Белый Клык - страница 33

Шрифт
Интервал


Робким, боязливым движением лапы Одноглазый растянул дикобраза во всю длину и перевернул его на спину. Всё обошлось благополучно. Дикобраз был мёртв. После внимательного осмотра волк осторожно взял свою добычу в зубы и побежал вдоль ручья, волоча её по снегу и повернув голову в сторону, чтобы не наступать на колючие иглы. Но вдруг он вспомнил что-то, бросил дикобраза и вернулся к куропатке. Он не колебался ни минуты, он знал, что надо сделать: надо съесть куропатку. И, съев её, Одноглазый побежал туда, где лежала его добыча.

Когда он втащил свою ношу в логовище, волчица осмотрела её, подняла голову и лизнула волка в шею. Но сейчас же вслед за тем она легонько зарычала, отгоняя его от волчат, – правда, на этот раз рычанье было не такое уж злобное, в нём слышалось скорее извинение, чем угроза. Инстинктивный страх перед отцом её потомства постепенно пропадал. Одноглазый вёл себя, как и подобало волку-отцу, и не проявлял беззаконного желания сожрать малышей, произведённых ею на свет.

Глава третья

Серый волчонок

Он сильно отличался от своих братьев и сестёр. Их шерсть уже принимала рыжеватый оттенок, унаследованный от матери-волчицы, а он пошёл весь в Одноглазого. Он был единственным серым волчонком во всём помёте. Он родился настоящим волком и очень напоминал отца, с той лишь разницей, что у него было два глаза, а у отца – один.
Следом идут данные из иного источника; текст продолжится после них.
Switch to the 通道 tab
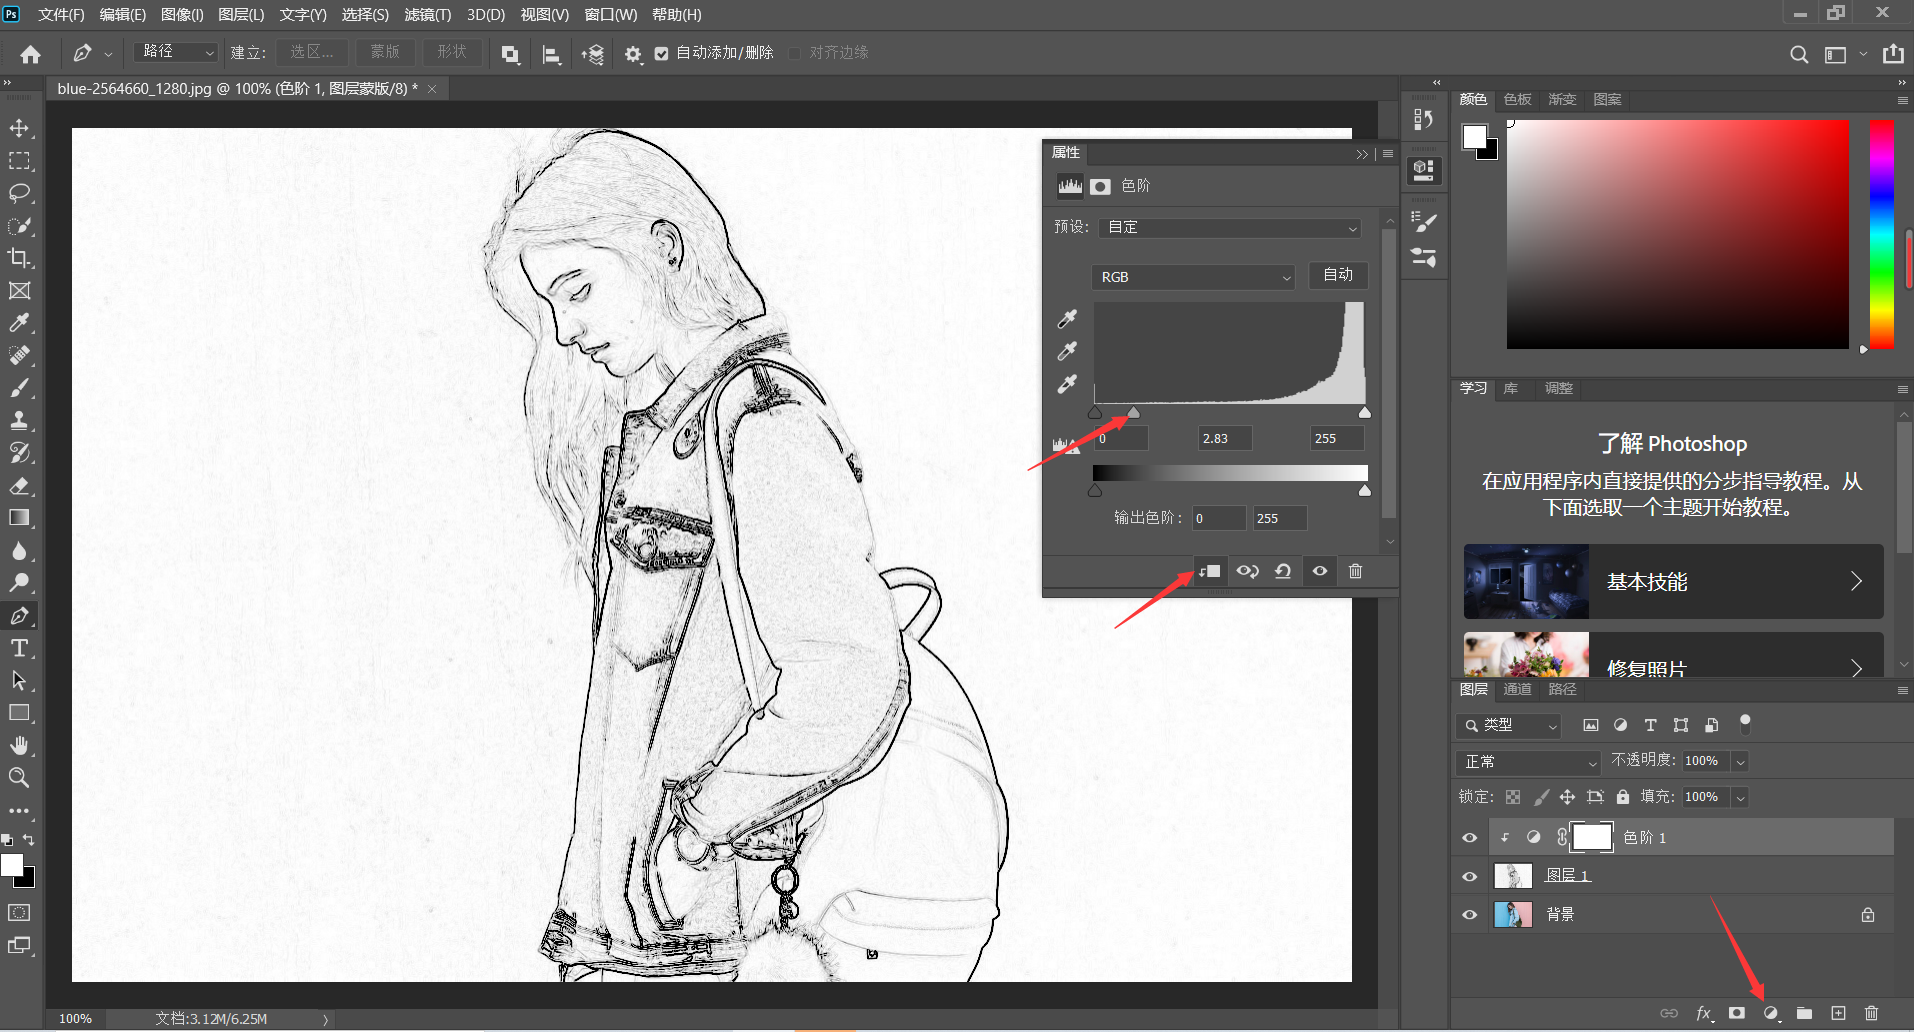[1517, 689]
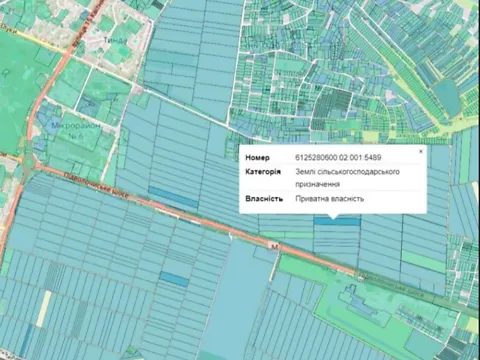Click the roundabout on the orange road
480x360 pixels.
click(30, 163)

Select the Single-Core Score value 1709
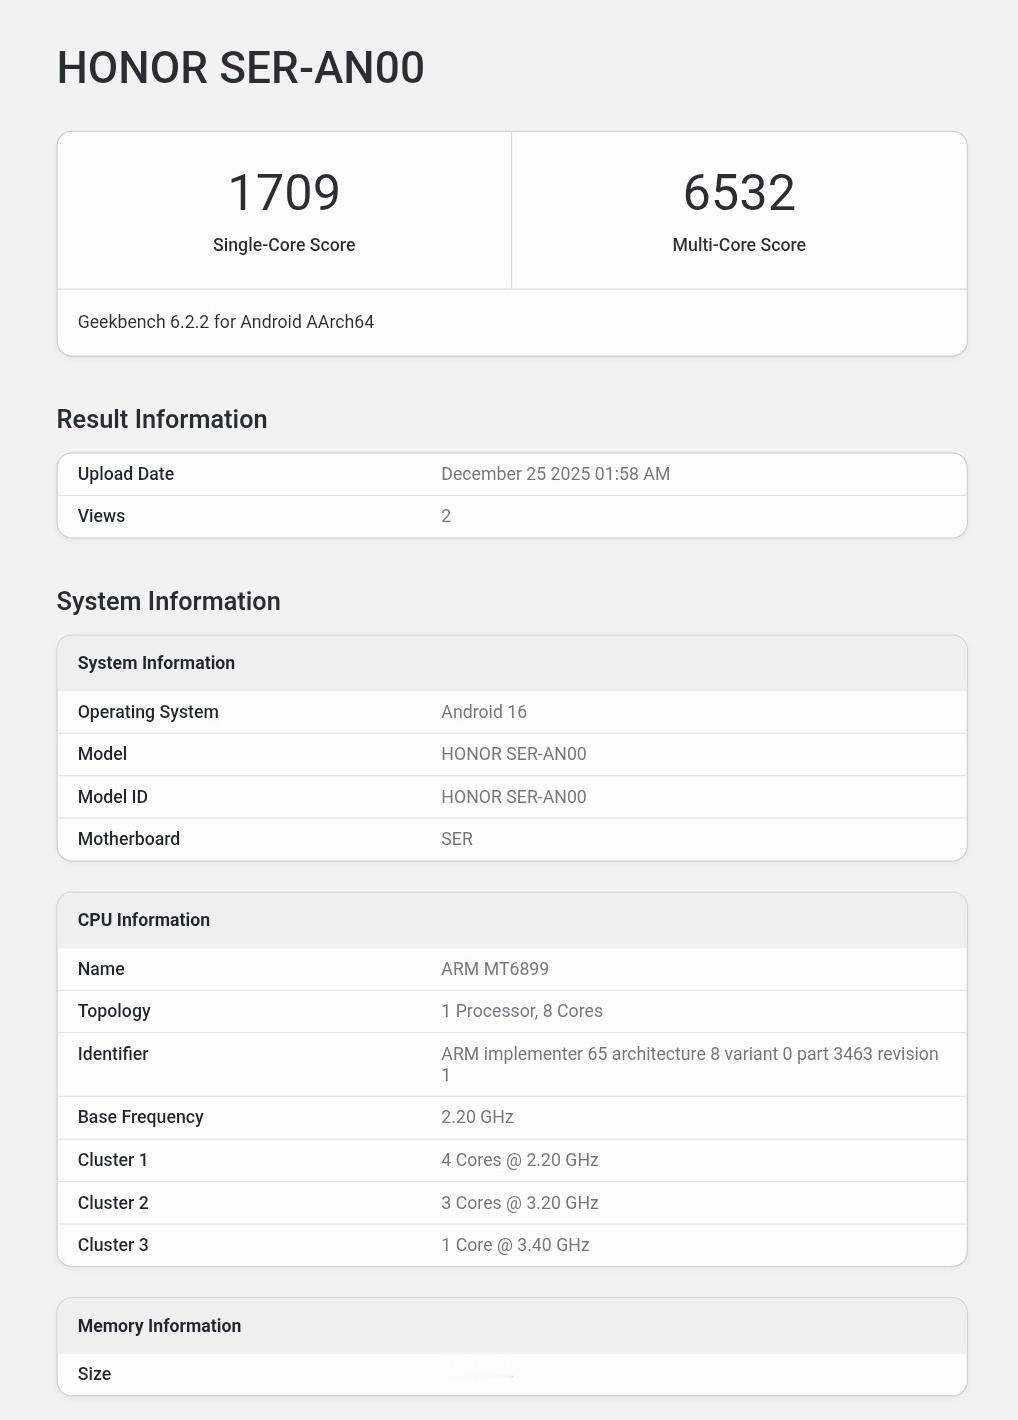click(x=284, y=193)
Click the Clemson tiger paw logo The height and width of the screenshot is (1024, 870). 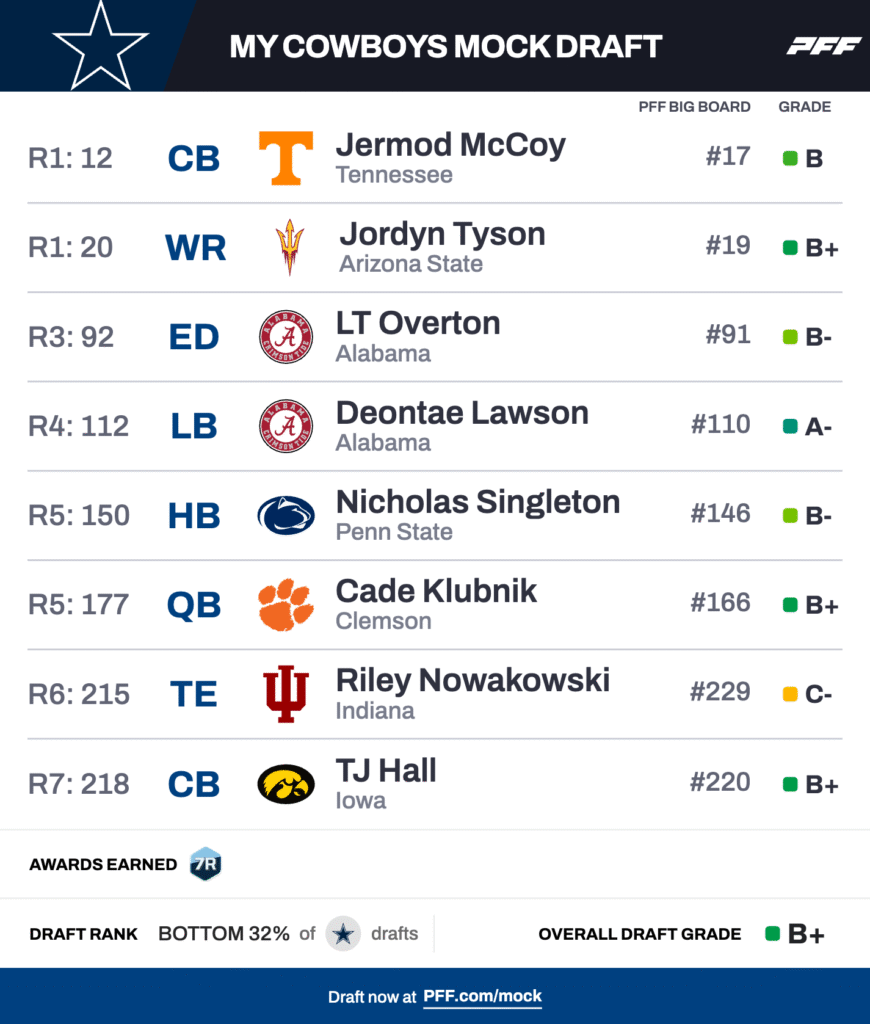click(x=286, y=604)
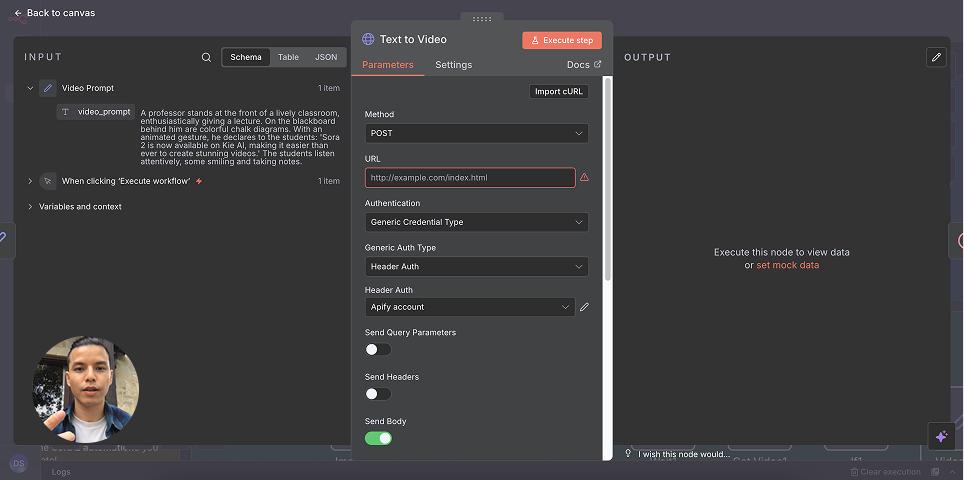Viewport: 964px width, 480px height.
Task: Enable the Send Query Parameters toggle
Action: tap(377, 349)
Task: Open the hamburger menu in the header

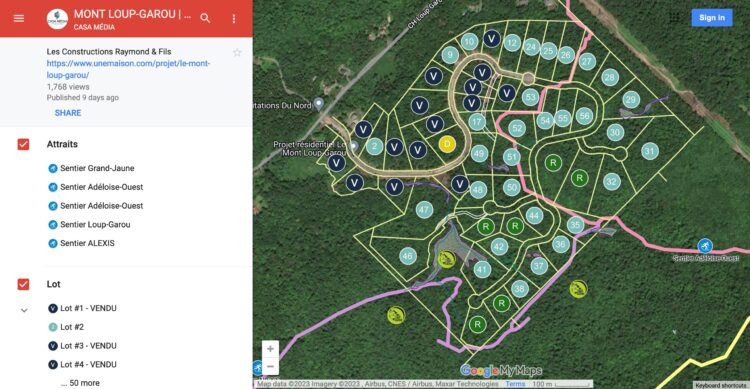Action: pos(19,18)
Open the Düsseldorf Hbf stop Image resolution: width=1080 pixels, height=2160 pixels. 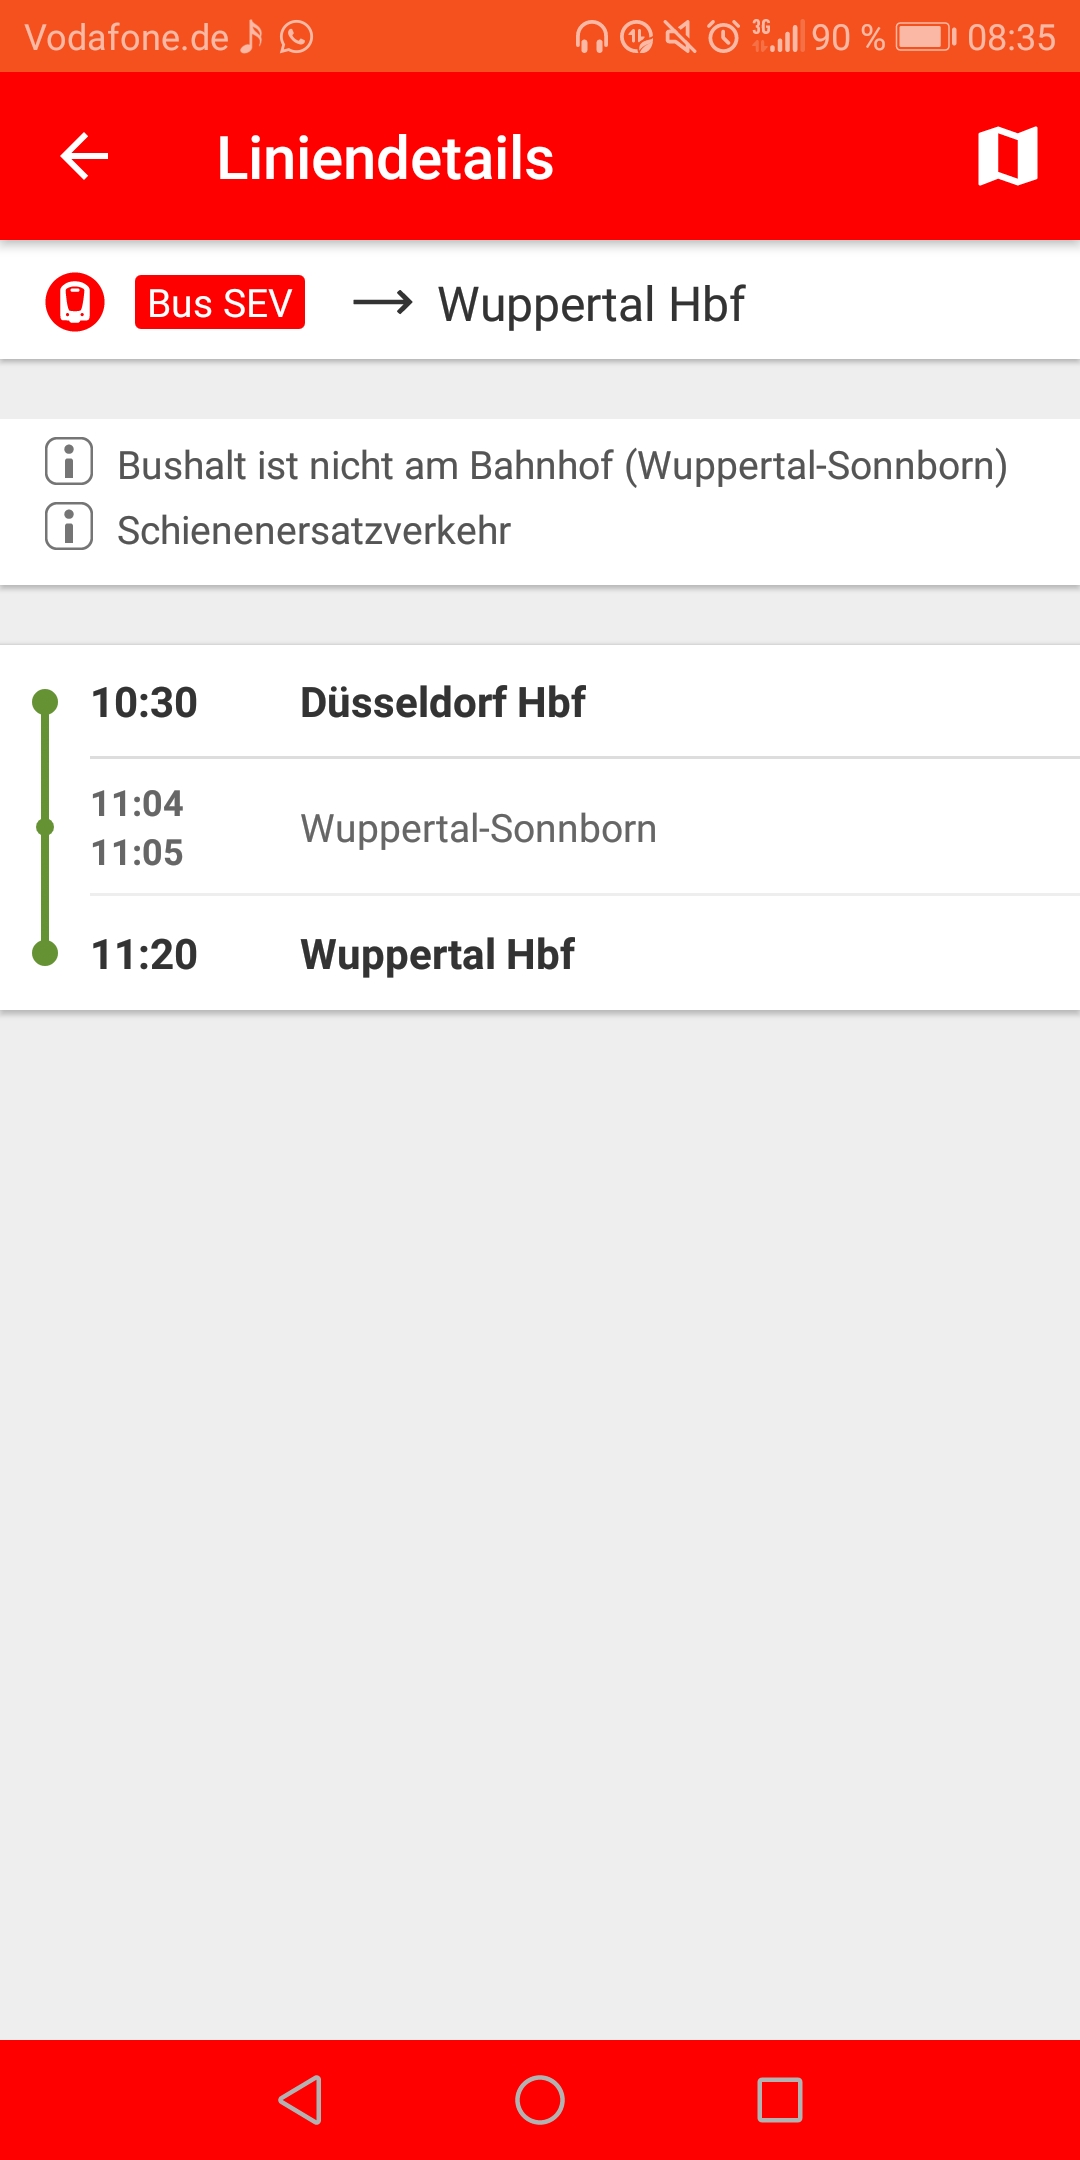point(443,702)
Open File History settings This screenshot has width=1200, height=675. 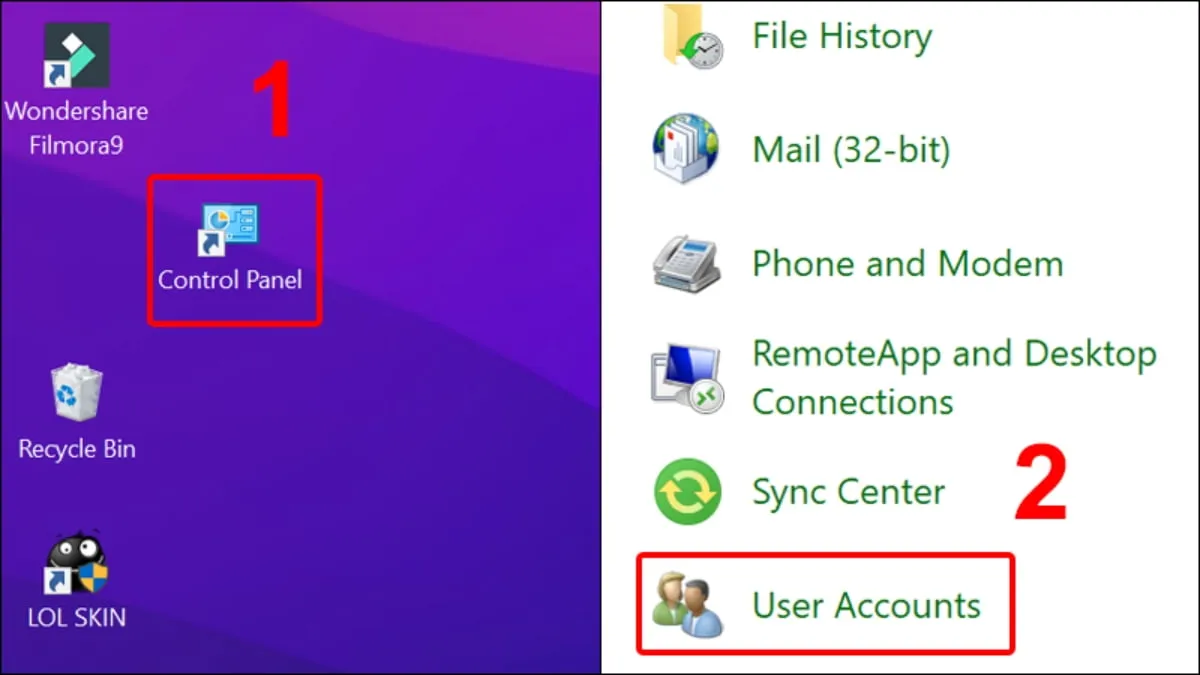click(x=841, y=37)
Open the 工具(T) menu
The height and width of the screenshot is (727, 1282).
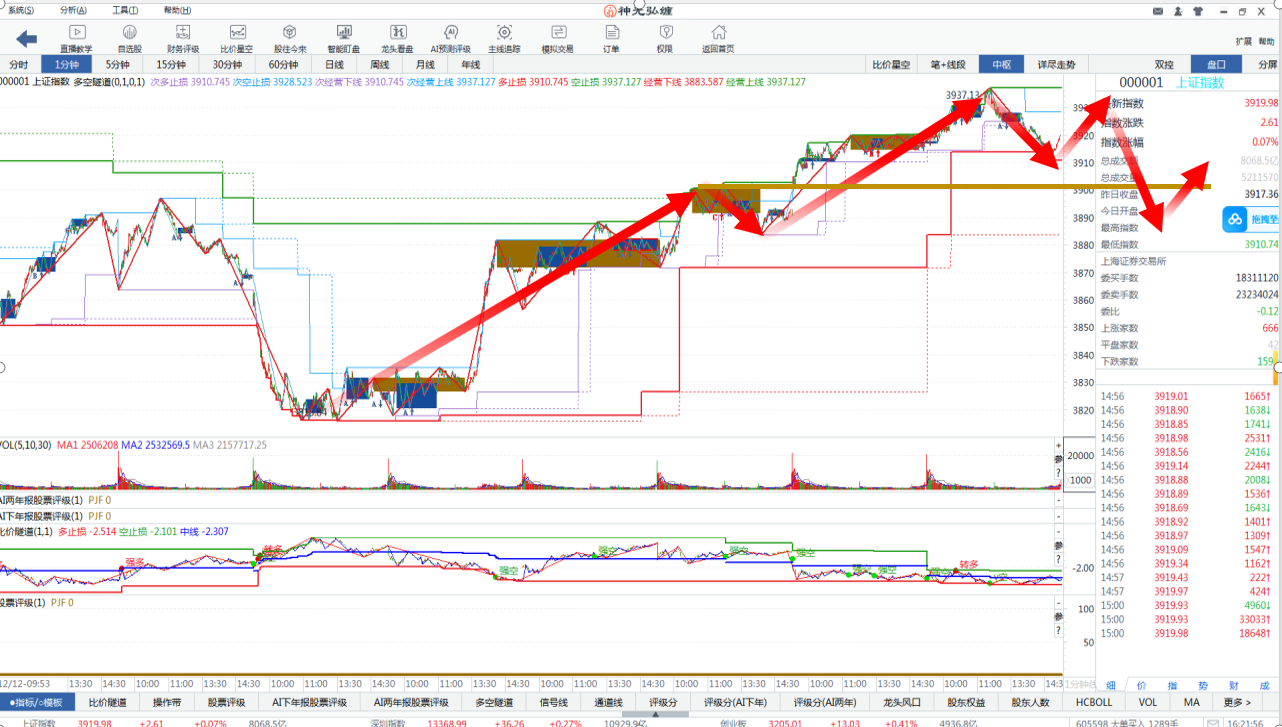coord(125,10)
Глаза у серого волчонка только недавно открылись, а он уже хорошо видел. И даже когда глаза у него были ещё закрыты, чувства обоняния, осязания и вкуса уже служили ему. Он прекрасно знал своих двух братьев и двух сестёр. Он поднимал с ними неуклюжую возню, подчас уже переходившую в драку, и его горлышко начинало дрожать от хриплых звуков, предвестников рычанья. Задолго до того, как у него открылись глаза, он научился по запаху, осязанию и вкусу узнавать волчицу – источник тепла, пищи и нежности. И когда она своим мягким, ласкающим языком касалась его нежного тельца, он успокаивался, прижимался к ней и мирно засыпал.

Первый месяц его жизни почти весь прошёл во сне; но теперь он уже хорошо видел, спал меньше и мало-помалу начинал знакомиться с миром. Мир его был тёмен, хотя он не подозревал этого, так как не знал никакого другого мира. Волчонка окружала полутьма, но глазам его не приходилось приспосабливаться к иному освещению. Мир его был очень мал, он ограничивался стенами логовища; волчонок не имел никакого понятия о необъятности внешнего мира, и поэтому жизнь в таких тесных пределах не казалась ему тягостной.